→ **Text block**
══════════
If the rules are subtly re-ordered, they become canonicalized to a smaller, but functionally equivalent form:
# Before
include:dir:foo
exclude:dir:foo/bar/baz/qux
include:dir:foo/bar/baz
exclude:dir:foo/bar
# Canonicalized
include:dir:foo
exclude:dir:foo/bar
Canonicalization
There are many ways to represent functionally equivalent WorkingCopyPatterns
.
For instance, the following 4 rule sets are all functionally equivalent:
# Set 1
include:dir:bar
include:dir:foo
# Set 2
include:dir:foo
include:dir:bar
# Set 3
include:dir:bar
include:dir:bar/baz/qux
include:dir:foo
# Set 4
include:dir:foo
exclude:dir:foo/baz
include:dir:bar
include:dir:foo/baz
Because these patterns are stored in the Op Store now, it is useful for all of
these representations to be rewritten into a minimal, canonical form before
serialization. In this case, Set 1
will be the canonical set. The canonical
form of a WorkingCopyPatterns
is defined as the form such that:
- Every rule affects the functionality (there are no redundant rules)
- Rules are sorted lexicographically, but with '/' sorted before all else
- This special sorting order is useful for constructing path tries
Working Copy Map
WARNING: This section is intentionally lacking, more research is needed.
All WorkingCopyPatterns
will come equipped with a default no-op mapping.
These mappings are inspired by and similar to Perforce client views.
vec![WorkingCopyMapping {
src_path: RepoPathBuf::root(),
dst_path: WorkingCopyPathBuf::root(),
recursive: true,
}]
WorkingCopyPatterns
will provide an interface to map working copy paths into
repo paths and vice versa. The `WorkingCopy`` trait will apply this mapping to
all snapshot and checkout operations, and jj commands which accept relative
paths will need to be updated to perform working copy path -> repo path
translations as needed. It's not clear at this time which commands will need
changing, as some are more likely to refer to repo paths rather than working
copy paths.
TODO: Expand this section.
In particular, the path rules for sparse patterns will always be repo paths,
not working copy paths. Thus, if the working copy wants to track "foo" and
rename it to "subdir/bar", they must jj sparse set --add foo
and
jj map set --from foo --to bar
. In other words, the mapping operation can
be thought of as always after the sparse operation.
Command Syntax
New commands will enable editing of the WorkingCopyMapping
s:
TODO: Maybe this should be jj workspace map ...
?
jj map list
will print all mapping pairs.jj map add --from foo --to bar
will add a new mapping to the end of the list.jj map remove --from foo
will remove a specific mapping rule.jj map edit
will pull up a text editor for manual editing.
Like sparse paths, mappings will have a compact text syntax for editing in file form, or for adding a rule textually on the CLI:
"<from>" -> "<to>" [nonrecursive]
Like sparse paths, mapping rules are defined to apply in order and on any
save operation will be modified to a minimal canonical form. Thus,
jj map set --from "" --to ""
will always completely wipe the map.
══════════
→ **Data provided**
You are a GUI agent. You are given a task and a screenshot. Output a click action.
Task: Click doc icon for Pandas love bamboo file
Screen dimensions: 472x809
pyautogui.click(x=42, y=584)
══════════
→ **Task brief**
Pick up the write-up on working-copy patterns and mappings after its last sentence and keep it going.

→ **Output**
The first matching rule in reverse list order determines how a particular
repo path should be mapped into the working copy, and likewise how a particular
working copy path should be mapped into the repo. For simplicity, the
'last rule wins' applies both for repo->WC conversions, as well as WC->repo
conversions, using the same ordering.
If a working copy mapping places the same repo file at two distinct working copy paths, snapshotting will fail unless these files are identical. Some specialized filesystems may even treat these as the 'same' file, allowing this to work in some cases.
If a working copy mapping places two distinct repo files at the same working copy path, checkout will fail with an error regardless of equivalence.
Versioning and Storage
Updating the active WorkingCopyPatterns
for a particular working copy will now
take place in two separate steps: one transaction which updates the op store,
and a separate LockedWorkingCopy
operation which actually updates the working
copy. The working copy proto will no longer store WorkingCopyPatterns
directly, instead storing only a WorkingCopyPatternsId
. On mismatch with the
current op head, the user will be prompted to run jj workspace update-stale
.
This gives the user the ability to update the active WorkingCopyPatterns
whilst not interacting with the local working copy, which is useful for custom
integrations which may not be able to check out particular working copy
patterns due to problems with the backend (encoding, permission errors, etc.). A
bad jj sparse set --add oops
command can thus be undone, even via jj op undo
if desired.
View Updates
The View object will be migrated to store working copy patterns via id. The indirection will save on storage since working copy patterns are not expected to change very frequently.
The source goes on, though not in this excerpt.